[WHAT IS REQUIRED]
Reproduce the records below exactly, but only between the lines holding "Where should I click to: Click the scrollbar" and "Task: Click the reload page icon", inclusive.

TASK MATERIAL Block Start

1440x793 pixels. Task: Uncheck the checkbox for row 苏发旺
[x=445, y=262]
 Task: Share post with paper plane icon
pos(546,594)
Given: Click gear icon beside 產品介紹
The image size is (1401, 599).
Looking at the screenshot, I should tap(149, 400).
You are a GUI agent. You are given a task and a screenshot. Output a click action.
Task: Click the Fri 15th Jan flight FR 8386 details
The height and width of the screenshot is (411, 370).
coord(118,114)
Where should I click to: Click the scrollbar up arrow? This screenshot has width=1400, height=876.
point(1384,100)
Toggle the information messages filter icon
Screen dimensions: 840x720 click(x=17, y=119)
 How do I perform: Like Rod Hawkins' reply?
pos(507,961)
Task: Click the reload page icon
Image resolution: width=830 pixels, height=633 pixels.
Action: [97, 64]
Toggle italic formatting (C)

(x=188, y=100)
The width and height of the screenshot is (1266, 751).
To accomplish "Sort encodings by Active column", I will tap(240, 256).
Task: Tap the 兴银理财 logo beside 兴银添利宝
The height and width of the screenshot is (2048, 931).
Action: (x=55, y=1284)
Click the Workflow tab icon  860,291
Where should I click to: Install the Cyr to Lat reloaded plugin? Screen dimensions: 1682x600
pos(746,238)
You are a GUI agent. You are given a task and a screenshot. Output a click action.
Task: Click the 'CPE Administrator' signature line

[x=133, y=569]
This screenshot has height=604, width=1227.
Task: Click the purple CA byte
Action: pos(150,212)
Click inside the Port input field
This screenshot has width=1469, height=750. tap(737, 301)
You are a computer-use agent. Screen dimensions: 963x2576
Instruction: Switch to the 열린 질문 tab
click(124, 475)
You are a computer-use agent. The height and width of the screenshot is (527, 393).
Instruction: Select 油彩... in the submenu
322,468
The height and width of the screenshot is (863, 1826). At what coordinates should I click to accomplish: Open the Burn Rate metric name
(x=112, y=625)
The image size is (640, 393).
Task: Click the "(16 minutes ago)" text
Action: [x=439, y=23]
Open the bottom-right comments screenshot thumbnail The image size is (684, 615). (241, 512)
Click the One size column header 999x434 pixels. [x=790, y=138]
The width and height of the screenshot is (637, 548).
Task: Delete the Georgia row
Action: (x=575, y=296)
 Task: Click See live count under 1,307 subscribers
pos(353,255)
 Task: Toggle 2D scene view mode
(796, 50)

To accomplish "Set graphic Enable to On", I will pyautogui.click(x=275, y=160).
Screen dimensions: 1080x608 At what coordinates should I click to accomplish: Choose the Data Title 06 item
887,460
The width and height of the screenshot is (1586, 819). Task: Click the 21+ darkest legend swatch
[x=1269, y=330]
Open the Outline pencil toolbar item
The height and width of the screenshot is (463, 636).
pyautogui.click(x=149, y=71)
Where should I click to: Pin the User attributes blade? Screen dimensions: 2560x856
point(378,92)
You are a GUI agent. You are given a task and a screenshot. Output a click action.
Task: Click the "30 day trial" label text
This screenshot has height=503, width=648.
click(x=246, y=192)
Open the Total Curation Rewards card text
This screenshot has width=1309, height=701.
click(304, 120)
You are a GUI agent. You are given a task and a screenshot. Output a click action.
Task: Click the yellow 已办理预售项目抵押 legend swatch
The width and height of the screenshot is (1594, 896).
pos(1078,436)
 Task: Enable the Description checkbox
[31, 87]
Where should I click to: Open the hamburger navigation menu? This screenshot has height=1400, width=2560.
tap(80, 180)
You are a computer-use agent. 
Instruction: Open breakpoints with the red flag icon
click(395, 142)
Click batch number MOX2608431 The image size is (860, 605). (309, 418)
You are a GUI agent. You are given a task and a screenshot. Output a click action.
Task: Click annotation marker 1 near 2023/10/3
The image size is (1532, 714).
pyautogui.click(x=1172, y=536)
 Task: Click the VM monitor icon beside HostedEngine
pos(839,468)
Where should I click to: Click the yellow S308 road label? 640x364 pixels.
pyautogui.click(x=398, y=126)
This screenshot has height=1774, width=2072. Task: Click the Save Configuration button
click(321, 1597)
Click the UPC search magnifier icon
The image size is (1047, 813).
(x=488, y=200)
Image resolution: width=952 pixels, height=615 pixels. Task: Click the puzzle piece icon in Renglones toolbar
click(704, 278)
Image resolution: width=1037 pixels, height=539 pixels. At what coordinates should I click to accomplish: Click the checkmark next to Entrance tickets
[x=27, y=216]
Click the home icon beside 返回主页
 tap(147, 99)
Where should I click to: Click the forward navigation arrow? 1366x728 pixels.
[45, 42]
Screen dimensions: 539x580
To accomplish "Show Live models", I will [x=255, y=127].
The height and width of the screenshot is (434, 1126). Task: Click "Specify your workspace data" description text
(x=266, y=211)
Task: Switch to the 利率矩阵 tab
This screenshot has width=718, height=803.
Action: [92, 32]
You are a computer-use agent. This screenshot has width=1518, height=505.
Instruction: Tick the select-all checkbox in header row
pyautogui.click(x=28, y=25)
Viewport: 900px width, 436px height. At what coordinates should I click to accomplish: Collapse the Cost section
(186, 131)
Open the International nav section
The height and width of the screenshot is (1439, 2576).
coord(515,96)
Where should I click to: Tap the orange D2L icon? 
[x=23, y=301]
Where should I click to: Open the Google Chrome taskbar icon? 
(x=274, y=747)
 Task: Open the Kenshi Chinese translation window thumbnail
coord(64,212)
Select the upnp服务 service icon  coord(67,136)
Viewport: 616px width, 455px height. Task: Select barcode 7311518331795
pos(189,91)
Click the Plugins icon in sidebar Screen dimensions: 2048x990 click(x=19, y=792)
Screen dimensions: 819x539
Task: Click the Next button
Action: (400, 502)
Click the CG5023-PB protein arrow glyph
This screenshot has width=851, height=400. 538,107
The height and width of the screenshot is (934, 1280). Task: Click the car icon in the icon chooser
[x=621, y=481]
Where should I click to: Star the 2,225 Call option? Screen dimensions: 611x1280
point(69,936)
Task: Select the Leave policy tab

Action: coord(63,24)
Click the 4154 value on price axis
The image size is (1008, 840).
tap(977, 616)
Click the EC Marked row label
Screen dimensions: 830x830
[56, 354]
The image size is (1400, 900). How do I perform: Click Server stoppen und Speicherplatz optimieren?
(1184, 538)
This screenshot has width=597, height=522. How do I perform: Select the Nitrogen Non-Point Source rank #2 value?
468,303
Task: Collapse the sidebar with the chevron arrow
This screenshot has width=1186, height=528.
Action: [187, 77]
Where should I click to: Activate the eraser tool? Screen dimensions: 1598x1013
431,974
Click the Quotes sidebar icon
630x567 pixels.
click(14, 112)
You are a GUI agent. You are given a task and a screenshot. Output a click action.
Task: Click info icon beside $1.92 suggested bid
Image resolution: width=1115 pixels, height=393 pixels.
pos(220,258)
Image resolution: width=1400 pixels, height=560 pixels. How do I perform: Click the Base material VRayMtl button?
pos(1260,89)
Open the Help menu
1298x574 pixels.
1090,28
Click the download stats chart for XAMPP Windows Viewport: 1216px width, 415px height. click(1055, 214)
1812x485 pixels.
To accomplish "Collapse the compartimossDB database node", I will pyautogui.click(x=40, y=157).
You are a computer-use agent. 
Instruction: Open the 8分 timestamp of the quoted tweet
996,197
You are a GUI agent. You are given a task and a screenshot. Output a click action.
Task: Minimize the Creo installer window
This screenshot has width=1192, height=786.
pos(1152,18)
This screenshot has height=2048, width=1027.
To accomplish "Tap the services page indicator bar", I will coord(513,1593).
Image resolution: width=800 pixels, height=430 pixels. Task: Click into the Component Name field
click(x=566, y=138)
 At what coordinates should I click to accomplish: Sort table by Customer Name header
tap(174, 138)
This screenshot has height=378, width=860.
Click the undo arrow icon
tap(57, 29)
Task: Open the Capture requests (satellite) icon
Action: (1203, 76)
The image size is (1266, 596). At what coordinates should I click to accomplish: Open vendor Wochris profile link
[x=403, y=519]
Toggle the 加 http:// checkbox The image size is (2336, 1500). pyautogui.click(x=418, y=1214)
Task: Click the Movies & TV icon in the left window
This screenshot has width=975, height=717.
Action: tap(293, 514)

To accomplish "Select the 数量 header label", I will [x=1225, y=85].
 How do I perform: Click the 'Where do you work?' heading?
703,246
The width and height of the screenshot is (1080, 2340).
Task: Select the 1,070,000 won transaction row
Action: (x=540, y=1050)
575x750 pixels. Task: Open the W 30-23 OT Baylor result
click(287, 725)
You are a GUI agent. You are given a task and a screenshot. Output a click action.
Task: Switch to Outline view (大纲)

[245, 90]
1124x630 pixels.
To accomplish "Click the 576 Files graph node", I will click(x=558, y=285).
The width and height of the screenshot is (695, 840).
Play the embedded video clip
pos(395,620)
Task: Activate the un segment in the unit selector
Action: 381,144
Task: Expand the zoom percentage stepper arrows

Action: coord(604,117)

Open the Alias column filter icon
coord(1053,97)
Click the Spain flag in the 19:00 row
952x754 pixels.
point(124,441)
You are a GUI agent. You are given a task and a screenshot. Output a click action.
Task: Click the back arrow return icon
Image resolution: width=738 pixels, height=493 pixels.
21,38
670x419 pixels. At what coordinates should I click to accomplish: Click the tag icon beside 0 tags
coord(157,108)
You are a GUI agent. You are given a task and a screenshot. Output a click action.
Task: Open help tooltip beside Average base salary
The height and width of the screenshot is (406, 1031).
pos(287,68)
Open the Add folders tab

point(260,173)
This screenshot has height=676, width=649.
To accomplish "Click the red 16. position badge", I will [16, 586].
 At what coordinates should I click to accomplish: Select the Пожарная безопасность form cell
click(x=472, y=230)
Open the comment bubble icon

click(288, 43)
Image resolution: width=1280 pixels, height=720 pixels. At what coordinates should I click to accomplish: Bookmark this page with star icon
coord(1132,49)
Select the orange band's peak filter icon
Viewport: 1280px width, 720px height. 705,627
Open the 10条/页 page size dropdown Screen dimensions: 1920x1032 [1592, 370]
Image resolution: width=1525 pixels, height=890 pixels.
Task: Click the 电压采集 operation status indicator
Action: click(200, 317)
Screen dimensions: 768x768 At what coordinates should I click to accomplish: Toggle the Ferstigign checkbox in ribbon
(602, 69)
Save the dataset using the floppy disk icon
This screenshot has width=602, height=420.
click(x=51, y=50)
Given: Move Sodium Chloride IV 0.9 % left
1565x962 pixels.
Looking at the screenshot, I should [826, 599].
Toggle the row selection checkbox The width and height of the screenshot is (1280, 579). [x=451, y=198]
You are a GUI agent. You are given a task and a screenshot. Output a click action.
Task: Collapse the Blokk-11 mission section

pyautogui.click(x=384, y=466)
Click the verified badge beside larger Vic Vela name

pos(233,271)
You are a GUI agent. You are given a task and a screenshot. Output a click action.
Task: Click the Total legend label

TASK MATERIAL Block End

[RESULT OF THIS TASK]
Where should I click to: Click the scrollbar up arrow? This screenshot has width=1400, height=876.
point(1384,100)
Toggle the information messages filter icon
Screen dimensions: 840x720 click(x=17, y=119)
 How do I perform: Like Rod Hawkins' reply?
pos(507,961)
Task: Click the reload page icon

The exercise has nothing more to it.